Google sembra ora operare su una base “default to not index”. Include contenuti nel suo indice solo quando percepisce una reale necessità. Questa decisione sembra essere basata su vari fattori:

  • Estrema unicità dei contenuti: non basta scrivere di qualcosa che non è ampiamente trattato. Google sembra richiedere che i contenuti siano veramente nuovi o che colmino una lacuna significativa nel suo indice.
  • Autorità percepita: i siti che Google considera altamente autorevoli nella loro nicchia potrebbero avere più contenuti indicizzati, ma anche in questo caso non è garantito.
  • Riconoscimento del marchio: i marchi noti spesso vedono la maggior parte dei loro contenuti indicizzati, mentre i blogger piccoli o sconosciuti devono affrontare una selettività molto più severa.
  • Indicizzazione e de-indicizzazione temporanee: in pratica, Google spesso indicizza i nuovi contenuti piuttosto rapidamente, probabilmente per evitare di perdere notizie dell’ultimo minuto o aggiornamenti importanti.
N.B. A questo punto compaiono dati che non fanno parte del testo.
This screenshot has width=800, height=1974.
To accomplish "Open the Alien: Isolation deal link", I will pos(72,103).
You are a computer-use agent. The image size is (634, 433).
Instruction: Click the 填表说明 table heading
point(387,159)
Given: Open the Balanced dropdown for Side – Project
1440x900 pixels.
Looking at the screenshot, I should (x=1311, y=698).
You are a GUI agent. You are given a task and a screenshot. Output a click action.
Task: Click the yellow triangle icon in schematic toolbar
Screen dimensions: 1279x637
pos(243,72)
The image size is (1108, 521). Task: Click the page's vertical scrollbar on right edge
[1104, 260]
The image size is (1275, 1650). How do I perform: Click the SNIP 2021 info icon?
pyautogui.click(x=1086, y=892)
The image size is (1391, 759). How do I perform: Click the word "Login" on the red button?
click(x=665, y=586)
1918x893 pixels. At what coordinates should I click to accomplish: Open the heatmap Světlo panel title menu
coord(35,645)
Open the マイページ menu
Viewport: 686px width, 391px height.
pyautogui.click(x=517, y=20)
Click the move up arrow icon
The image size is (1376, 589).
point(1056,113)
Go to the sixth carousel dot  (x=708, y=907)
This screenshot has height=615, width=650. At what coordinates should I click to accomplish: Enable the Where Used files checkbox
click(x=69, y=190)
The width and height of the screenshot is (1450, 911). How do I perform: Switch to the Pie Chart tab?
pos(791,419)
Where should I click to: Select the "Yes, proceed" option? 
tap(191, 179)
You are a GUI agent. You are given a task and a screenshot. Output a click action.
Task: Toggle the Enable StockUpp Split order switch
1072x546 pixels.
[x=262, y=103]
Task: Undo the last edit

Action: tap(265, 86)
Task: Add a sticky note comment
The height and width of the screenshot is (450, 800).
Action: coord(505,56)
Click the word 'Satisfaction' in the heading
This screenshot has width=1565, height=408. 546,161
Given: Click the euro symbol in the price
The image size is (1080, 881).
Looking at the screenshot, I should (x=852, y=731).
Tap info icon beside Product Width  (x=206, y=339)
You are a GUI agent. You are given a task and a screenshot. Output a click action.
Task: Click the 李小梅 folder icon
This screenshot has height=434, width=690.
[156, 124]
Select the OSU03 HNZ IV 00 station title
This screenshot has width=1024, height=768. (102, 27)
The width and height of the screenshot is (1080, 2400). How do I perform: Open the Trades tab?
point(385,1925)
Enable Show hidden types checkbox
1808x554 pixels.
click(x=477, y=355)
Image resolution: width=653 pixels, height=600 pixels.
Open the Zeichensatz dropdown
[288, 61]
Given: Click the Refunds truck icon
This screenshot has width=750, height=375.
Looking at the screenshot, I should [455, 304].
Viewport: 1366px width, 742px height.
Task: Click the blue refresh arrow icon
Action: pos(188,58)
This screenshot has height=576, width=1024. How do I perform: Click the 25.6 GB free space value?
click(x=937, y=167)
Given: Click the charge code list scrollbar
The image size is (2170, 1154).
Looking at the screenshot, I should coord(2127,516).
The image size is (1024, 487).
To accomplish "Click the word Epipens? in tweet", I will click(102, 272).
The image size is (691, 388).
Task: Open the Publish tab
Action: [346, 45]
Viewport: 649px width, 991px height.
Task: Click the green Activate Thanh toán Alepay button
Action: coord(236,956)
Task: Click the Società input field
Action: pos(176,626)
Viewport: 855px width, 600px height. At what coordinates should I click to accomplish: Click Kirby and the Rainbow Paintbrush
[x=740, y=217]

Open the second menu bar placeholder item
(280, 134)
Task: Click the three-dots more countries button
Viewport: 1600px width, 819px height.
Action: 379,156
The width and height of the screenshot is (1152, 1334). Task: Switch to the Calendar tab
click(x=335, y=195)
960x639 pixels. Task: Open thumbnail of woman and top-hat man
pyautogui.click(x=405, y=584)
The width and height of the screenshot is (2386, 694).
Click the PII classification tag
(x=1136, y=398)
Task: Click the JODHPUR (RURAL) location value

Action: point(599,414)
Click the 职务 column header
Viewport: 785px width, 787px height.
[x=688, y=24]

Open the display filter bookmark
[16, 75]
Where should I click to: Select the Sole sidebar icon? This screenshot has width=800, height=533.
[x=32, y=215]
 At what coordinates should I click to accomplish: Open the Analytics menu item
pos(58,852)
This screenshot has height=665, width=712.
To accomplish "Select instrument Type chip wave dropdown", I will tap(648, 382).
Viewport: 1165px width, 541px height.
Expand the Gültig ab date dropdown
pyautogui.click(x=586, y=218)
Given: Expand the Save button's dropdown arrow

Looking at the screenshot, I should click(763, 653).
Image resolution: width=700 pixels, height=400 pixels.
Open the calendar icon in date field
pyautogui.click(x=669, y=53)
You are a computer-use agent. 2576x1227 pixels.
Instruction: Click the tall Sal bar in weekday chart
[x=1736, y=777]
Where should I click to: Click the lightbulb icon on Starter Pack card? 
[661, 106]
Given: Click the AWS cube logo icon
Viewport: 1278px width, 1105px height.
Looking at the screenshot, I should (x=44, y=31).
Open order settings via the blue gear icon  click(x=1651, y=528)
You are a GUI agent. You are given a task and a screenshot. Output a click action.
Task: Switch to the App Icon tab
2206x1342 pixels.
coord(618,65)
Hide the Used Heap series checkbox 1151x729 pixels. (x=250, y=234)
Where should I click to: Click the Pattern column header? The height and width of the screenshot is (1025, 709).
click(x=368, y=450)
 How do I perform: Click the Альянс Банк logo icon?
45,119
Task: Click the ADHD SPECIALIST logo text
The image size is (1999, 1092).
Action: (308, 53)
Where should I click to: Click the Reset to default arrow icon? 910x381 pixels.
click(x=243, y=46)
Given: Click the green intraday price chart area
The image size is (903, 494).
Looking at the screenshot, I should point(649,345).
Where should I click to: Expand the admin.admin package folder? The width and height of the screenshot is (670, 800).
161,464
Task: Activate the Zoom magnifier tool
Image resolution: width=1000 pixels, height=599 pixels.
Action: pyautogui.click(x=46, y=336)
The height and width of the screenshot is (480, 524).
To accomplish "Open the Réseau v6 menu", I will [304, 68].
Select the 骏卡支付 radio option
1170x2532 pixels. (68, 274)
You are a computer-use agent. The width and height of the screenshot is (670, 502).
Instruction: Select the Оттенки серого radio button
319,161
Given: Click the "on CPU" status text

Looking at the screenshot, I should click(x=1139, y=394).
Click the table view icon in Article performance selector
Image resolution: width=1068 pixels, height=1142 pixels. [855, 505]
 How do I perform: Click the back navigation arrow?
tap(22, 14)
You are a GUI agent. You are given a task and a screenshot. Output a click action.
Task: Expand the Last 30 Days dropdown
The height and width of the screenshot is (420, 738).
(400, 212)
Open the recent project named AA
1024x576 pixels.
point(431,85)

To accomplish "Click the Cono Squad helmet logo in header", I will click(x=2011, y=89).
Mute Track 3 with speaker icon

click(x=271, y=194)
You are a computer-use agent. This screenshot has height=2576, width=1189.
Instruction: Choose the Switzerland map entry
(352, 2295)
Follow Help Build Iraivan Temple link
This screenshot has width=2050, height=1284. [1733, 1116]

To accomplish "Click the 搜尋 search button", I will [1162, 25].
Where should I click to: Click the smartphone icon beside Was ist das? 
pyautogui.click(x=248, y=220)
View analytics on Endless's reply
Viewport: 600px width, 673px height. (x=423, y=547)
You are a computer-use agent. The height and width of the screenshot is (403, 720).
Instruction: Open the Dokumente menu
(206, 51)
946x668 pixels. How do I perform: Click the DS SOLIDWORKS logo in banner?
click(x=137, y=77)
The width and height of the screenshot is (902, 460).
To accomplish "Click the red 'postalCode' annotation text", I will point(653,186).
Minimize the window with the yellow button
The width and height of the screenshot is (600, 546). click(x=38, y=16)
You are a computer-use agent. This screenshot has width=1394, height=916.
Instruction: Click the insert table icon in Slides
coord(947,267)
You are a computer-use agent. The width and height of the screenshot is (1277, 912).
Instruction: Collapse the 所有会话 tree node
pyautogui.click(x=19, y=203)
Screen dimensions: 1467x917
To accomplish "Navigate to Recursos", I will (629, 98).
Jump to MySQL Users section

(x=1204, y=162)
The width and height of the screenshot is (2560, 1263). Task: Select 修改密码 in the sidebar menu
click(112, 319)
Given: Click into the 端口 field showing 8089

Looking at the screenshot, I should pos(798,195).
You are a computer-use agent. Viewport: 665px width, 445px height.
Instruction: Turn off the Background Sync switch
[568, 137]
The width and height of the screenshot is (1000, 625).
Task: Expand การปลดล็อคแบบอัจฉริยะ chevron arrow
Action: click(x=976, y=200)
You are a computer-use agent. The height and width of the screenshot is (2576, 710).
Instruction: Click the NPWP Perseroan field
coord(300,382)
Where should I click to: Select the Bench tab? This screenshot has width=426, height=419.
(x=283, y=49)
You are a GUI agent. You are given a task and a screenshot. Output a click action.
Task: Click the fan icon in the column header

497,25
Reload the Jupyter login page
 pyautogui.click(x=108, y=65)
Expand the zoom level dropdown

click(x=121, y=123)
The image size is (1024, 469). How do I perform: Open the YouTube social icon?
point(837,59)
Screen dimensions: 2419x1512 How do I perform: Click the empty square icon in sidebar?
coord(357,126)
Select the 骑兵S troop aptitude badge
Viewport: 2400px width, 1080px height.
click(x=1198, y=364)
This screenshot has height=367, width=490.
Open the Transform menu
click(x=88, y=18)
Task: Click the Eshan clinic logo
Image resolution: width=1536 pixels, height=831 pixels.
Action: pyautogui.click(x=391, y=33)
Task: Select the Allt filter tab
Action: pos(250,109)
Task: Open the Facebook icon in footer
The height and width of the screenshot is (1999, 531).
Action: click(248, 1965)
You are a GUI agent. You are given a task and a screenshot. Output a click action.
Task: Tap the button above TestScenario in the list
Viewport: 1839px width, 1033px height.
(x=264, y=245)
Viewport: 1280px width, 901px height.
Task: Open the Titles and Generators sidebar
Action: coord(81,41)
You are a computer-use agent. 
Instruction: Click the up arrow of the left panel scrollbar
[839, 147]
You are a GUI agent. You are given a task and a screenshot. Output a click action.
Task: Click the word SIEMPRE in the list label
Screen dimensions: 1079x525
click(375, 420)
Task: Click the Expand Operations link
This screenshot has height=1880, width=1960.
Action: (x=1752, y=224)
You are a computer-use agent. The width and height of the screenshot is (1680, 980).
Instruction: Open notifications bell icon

Poco dopo, Google potrebbe de-indicizzare il contenuto, che rimane de-indicizzato in seguito. Quindi, essere inizialmente indicizzati non è necessariamente un segno che Google consideri i tuoi contenuti autorevoli.

In passato infatti, quando veniva creato un nuovo dominio, veniva indicizzato in poco tempo. Ciò era vero anche per i nuovi domini senza menzioni da nessuna parte e senza backlink. Molti contenuti si indicizzavano facilmente finendo anche in prima pagina nel giro di poco tempo.

Ora, per ogni contenuto, Google decide se vale la pena indicizzarlo e, il più delle volte, la risposta sembra essere “no”. Potrebbero indicizzare contenuti che percepiscono come veramente unici o su argomenti che non sono affatto trattati. Ma se scrivi di un argomento che Google considera anche lontanamente che sia stato trattato altrove, probabilmente non lo indicizzerà. Questo può accadere anche se sei uno scrittore molto rispettato con un numero considerevole di lettori.

È interessante notare che quando un contenuto riesce a essere indicizzato, spesso si  posiziona sorprendentemente bene. È come se l’ostacolo dell’indicizzazione fosse diventato così alto che una volta superato, sei già quasi sulla buona strada per la classifica. Tuttavia, arrivare a quel punto è diventato davvero molto più difficile.

È importante notare che questa selettività estrema non viene applicata in modo equo. I grandi marchi riconosciuti spesso vedono la maggior parte dei loro contenuti indicizzati rapidamente, mentre i piccoli blogger o i siti web di nicchia affrontano un livello di inclusione molto più elevato. Per questi attori più piccoli, non si tratta più solo di creare buoni contenuti, ma di convincere Google che i tuoi contenuti sono assolutamente necessari per il loro indice.

Google si è trasformato da un motore di ricerca completo in qualcosa di più simile a un catalogo esclusivo. Per gli utenti, ciò significa che le informazioni che stanno cercando potrebbero esistere ma non essere reperibili tramite Google. Sicuramente una grande quantità di contenuti preziosi viene trascurata. Le informazioni che stai cercando potrebbero non apparire mai nei risultati di Google. Non perché non esistano, ma perché Google ha scelto di non includerle. Per i creatori di contenuti, ciò rappresenta una sfida significativa: come ottenere visibilità se Google.